The most code-efficient way (which seems like correct coding to my eye) is 81162, paying $1615.   However, look harder and you'll find the highest sum comes from billing as BRCA 1-2 sequencing (81211, $2395) and uncommon deletion analysis (81213, +$553), totaling an impressive $2948, almost double the value we get for using the parent code 81162. 

But look closely and there's a third option, to order BRCA1 sequencing alone, with its common dup-del analysis, 81214, a frugal $75, and then order BRCA2 sequencing, 81216, for a still budget-friendly $185.  You're almost done: just order 81213 to wrap up those uncommon DupDels ($553).   Your shopping cart gives you all those BRCA services, soup to nuts, and costs you only $813, half the price of 81162, and only about a quarter of the most costly coding option for the same sequencing reports.  It's like those sales that get you one-way to Europe for $250.


To my eye, the simple coding is 81162.  I've said that.   But if you're going to break up 81162 into 81211+81213 (if you're gonna say that is kosher coding), why not do it again, and break up the 81211 into its component codes of 81214+81216?

More About BRCA Coding: Quest, AMA CPT, NCCI, and 3 Year Spending Options

Quest indicates that BRCA coding is ambiguous, allowing either 81211+81213 unbundled stack coding or use of the comprehensive code 81162.  See the Quest website here (sampled 10/30/2017; screen shot below).


There's no question that some of BRCA coding proposal was "tabled" by the powers that be when it reached the September 2017 AMA CPT meeting:


There's also no question that there is a public, national CMS NCCI Edit against unbundling and code stacking of 81211+81213, although it's not applied in some MACs (see here):


The next table shows CMS spending on BRCA testing in 2018, 2019, 2020 under three different coding approaches.   I've assumed 20,000 cases per year, about the 2016 rate.  Click to enlarge.

click to enlarge
CMS mostly pays for BRCA testing the most costly of all possible ways, by code stacking 81211+81213, despite CCI instructions not to pay this way.   This means the upcoming three year spend will be $176,930,400.   However, if CMS only enforced its own CCI edit, already on the books, and required use of comprehensive code 81162, spending would fall to $122,109,000, or a savings of $54,821,400

This is a big deal.  There's never supposed to be multiple ways to code the same service with AMA CPT codes.   (And I haven't even raised the issue of submitting gene panel AMA CPT codes where they are a better fit than code stacking individual genes.)

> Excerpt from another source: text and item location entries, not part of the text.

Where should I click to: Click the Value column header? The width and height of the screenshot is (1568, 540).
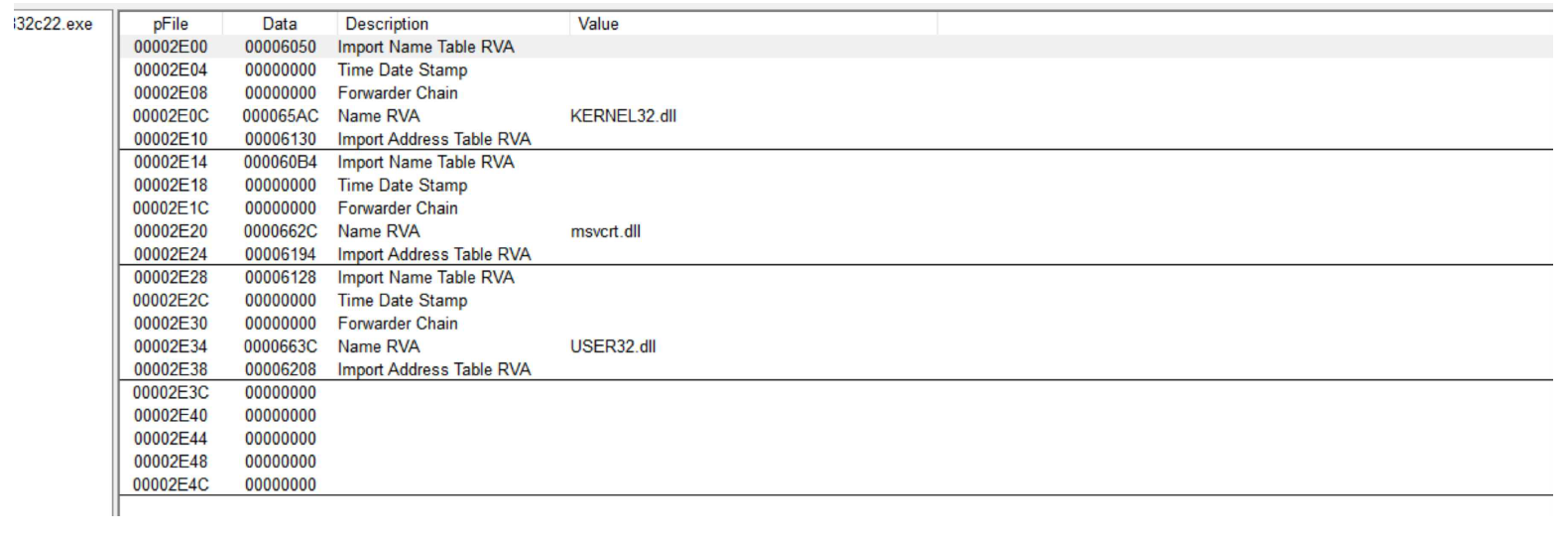click(598, 24)
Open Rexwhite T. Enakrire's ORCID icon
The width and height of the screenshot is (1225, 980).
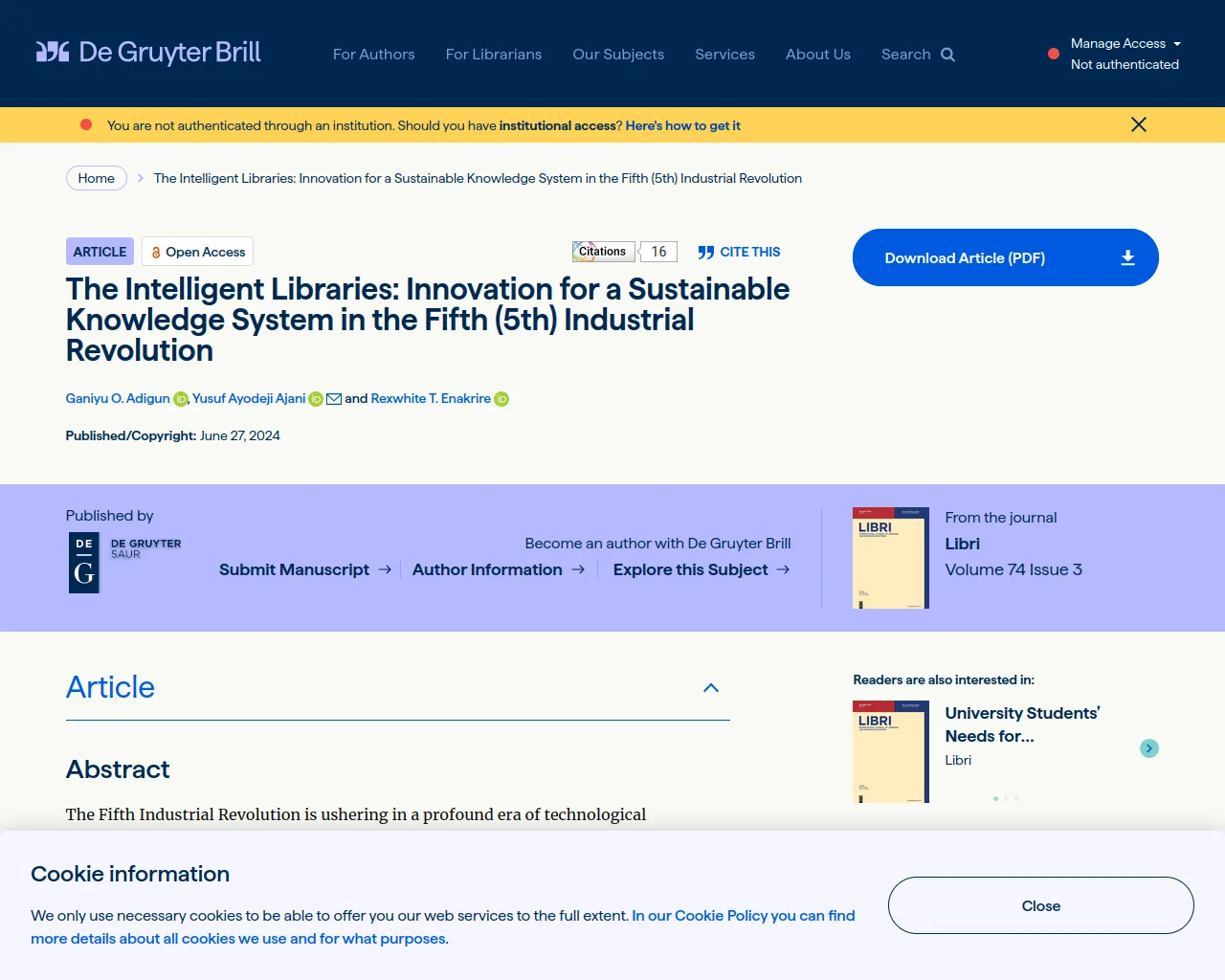(x=501, y=399)
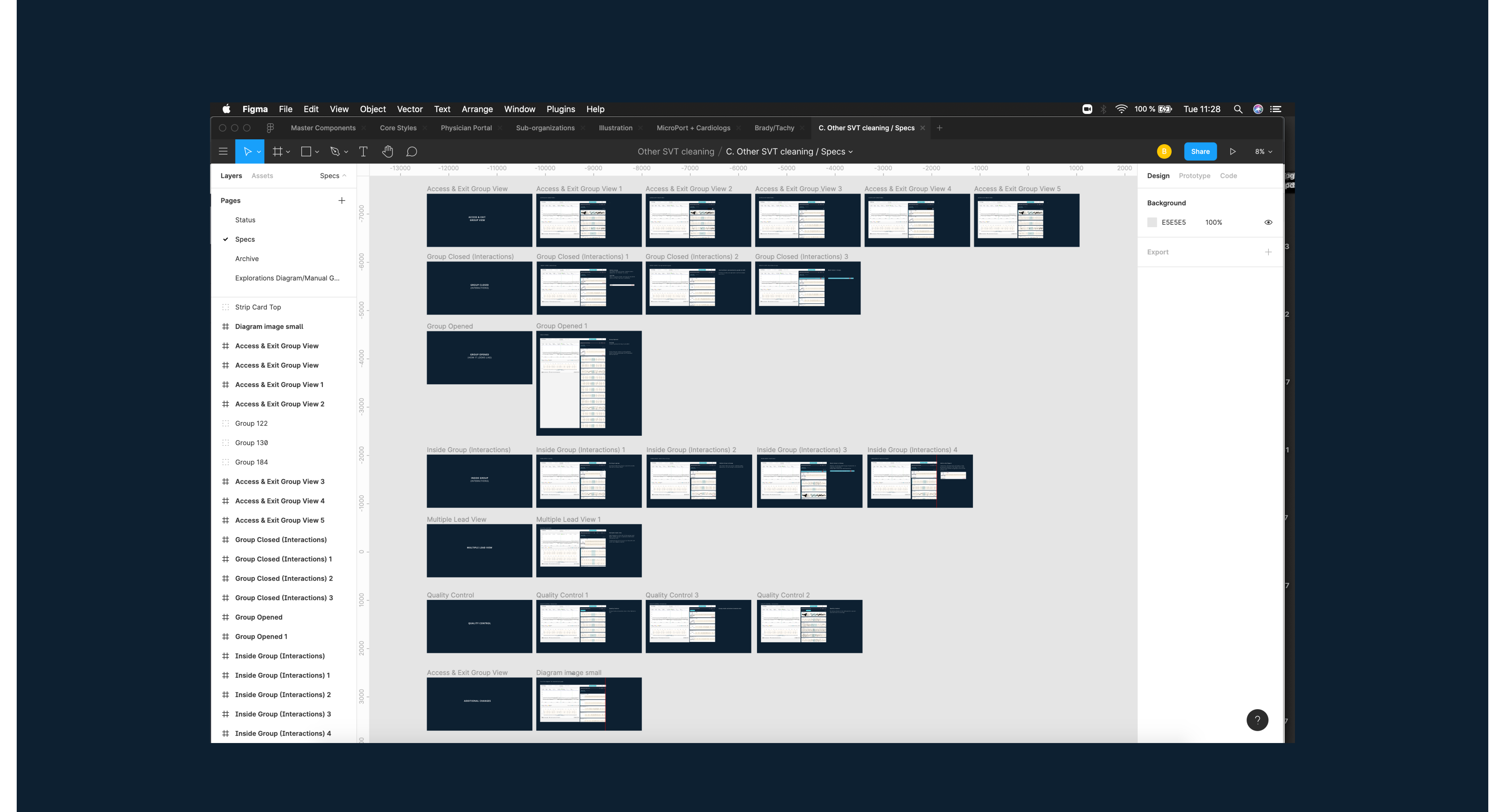Click the E5E5E5 background color swatch
Screen dimensions: 1505x812
(x=1151, y=222)
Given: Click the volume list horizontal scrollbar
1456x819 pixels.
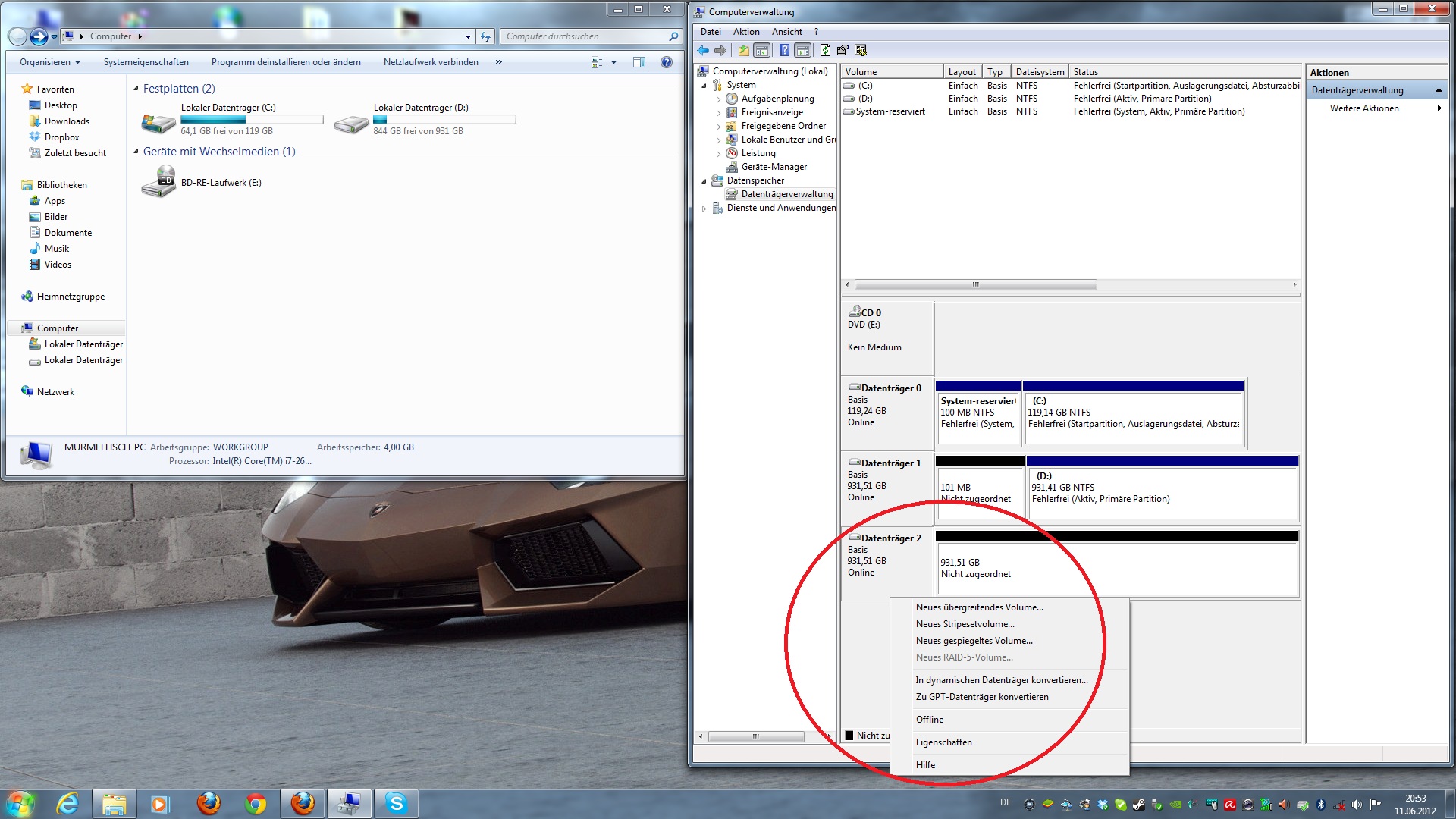Looking at the screenshot, I should (x=974, y=285).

It's easy to imagine that CMS could simply throw up its hands at the brouhaha over AMA instructions and ambiguous use of 81211 and 81162, and many multiple coding methods.  CMS  could deal with the AMA problem and remove these two codes easily from the CMS fee schedule, because they are redundant.  Then CMS providers would not have comprehensive coding options, but, providers could account for full BRCA sequencing and full DUP DEL analysis by coding 81214+81216+81213, for total CMS payments of only $114,824,200, or CMS savings of $62,106,200 in three years.